Supervisors divided over owner’s request for change
Ozaukee Press staff

After about an hour of discussion and a tie vote among supervisors, the Fredonia Town Board decided to table whether to schedule a public hearing on whether to allow a resident to sell used cars on his property.

Since 2014, Rick Young has been selling cars wholesale to retail dealers from his property at N6575 Clover Valley Rd., which is zoned for agricultural uses, under a conditional use permit granted by the town.

Young said he buys three to five vehicles per month in need of repair, fixes them on his property inside a barn and sells them.

About a year ago, he wanted to start selling cars retail “and cut out the middle man,” Young told town officials.

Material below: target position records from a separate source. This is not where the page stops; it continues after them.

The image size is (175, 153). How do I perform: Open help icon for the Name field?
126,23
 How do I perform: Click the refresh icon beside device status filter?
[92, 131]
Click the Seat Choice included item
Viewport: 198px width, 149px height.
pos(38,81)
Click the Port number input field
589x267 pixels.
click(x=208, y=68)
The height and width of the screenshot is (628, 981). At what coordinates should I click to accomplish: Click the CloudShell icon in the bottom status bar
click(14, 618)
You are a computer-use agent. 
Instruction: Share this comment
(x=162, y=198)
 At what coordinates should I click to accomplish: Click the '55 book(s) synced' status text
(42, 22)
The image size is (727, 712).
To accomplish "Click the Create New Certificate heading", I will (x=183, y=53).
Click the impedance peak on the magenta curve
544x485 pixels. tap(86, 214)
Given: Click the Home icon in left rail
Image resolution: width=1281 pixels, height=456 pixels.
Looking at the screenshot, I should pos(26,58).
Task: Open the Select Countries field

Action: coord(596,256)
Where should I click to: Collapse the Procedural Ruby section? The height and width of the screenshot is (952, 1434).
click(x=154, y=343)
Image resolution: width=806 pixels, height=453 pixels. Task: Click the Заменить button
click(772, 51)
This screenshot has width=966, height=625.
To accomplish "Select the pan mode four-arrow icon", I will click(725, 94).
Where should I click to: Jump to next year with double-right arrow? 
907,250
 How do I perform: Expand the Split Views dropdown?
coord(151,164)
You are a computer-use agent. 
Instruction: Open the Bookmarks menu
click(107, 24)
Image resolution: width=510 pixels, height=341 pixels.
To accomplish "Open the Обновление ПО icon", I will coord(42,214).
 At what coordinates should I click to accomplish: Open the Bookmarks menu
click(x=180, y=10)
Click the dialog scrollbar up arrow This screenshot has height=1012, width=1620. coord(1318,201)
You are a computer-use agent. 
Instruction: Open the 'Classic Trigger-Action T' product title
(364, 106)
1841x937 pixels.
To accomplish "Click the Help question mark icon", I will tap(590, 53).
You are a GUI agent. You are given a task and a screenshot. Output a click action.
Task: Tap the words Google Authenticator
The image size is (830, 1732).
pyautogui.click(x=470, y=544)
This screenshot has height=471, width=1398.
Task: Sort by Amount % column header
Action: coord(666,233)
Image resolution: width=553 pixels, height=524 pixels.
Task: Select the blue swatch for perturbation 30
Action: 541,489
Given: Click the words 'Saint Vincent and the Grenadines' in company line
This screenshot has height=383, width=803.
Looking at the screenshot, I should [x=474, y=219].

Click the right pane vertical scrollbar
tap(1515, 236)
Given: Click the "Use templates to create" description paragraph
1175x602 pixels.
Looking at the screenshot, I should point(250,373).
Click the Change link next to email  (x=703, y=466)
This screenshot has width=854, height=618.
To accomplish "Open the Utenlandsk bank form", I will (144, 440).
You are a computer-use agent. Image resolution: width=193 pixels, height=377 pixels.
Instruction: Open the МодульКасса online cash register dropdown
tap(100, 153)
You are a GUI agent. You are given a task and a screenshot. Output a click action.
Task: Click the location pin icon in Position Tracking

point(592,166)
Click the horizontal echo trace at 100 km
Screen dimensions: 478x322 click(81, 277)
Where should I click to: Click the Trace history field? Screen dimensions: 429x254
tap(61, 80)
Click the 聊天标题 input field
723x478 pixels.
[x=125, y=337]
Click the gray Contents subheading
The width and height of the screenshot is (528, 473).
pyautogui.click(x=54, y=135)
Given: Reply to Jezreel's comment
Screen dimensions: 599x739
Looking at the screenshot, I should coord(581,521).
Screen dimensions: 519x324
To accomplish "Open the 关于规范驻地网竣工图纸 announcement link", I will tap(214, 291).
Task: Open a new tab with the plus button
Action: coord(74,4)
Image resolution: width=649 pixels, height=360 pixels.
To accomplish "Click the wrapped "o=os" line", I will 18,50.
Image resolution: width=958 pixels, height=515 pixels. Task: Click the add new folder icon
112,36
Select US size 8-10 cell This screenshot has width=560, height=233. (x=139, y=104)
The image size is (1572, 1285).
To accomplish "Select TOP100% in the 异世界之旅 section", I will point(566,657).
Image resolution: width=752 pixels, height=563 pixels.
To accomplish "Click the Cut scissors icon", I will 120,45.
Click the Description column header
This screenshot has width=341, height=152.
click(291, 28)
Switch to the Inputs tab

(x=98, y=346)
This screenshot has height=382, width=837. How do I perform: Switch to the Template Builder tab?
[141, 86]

At that time, he applied for a retail license from the state that would allow him to sell cars retail. As a condition of that permit, he needed to be commercially zoned, which he was under the conditional-use permit, Town Clerk Bob Eichner told him. 

Armed with the state license, Young began selling cars on a retail basis.

“What I failed to confirm was that Young’s CUP did not allow for retail sales, only wholesale,” Eichner wrote in a letter to the town Plan Commission.

An anonymous letter sent to town Chairman Lance Leider in April alerted officials that Young was selling cars retail from his property.

Young was asked to attend a Town Board meeting in May “to discuss your current operation and determine if the operation still is in conformance with your CUP,” a letter from Eichner to Young stated.

Young said that even though he is selling cars on a retail basis, nothing has really changed from his previous operation.

“Nothing is going to change from what it is now,” he said.

A letter from Town Attorney Edward Ritger advised against approving Young’s request.

“It would not be legal for the Town Board to authorize or for you to issue the amended conditional-use permit,” Ritger wrote in a Sept. 4 letter to Eichner.

Ritger pointed out in his letter that there are only 12 conditional uses permitted and that all “have an agricultural component, none of which is close to the use described” in Young’s proposal.

“My concern is that if the ordinance is not followed at this time, enforceability of the zoning ordinance in the future would be jeopardized,” Ritger wrote.

But the fact that Young has been conducting retail sales for a year led some town officials to look at his proposal more favorably.

“The horse is kind of out of the barn,” Supr. Chris Janik said. “But I don’t think the conditions can be relaxed at all.” 

Those conditions include leaving no cars outside or servicing them after they are sold, and that the permit would not stay with the land if Young were to sell it or move away.

The commission voted to recommend that the Town Board schedule a public hearing on the zoning change to allow retail sales. 

The board could also decide to not accept the recommendation, which would mean Young could not operate as a retail seller.

The tie vote resulted when Ritger advised that Supr. Jim Stemper recuse himself due to Young’s attorney claiming Stemper was biased against Young.

Stemper operates D&D Auto in Little Kohler.

The Town Board is expected to take up the matter again when it meets Oct. 9.

“They want more time to think about it,” Leider said of the supervisors.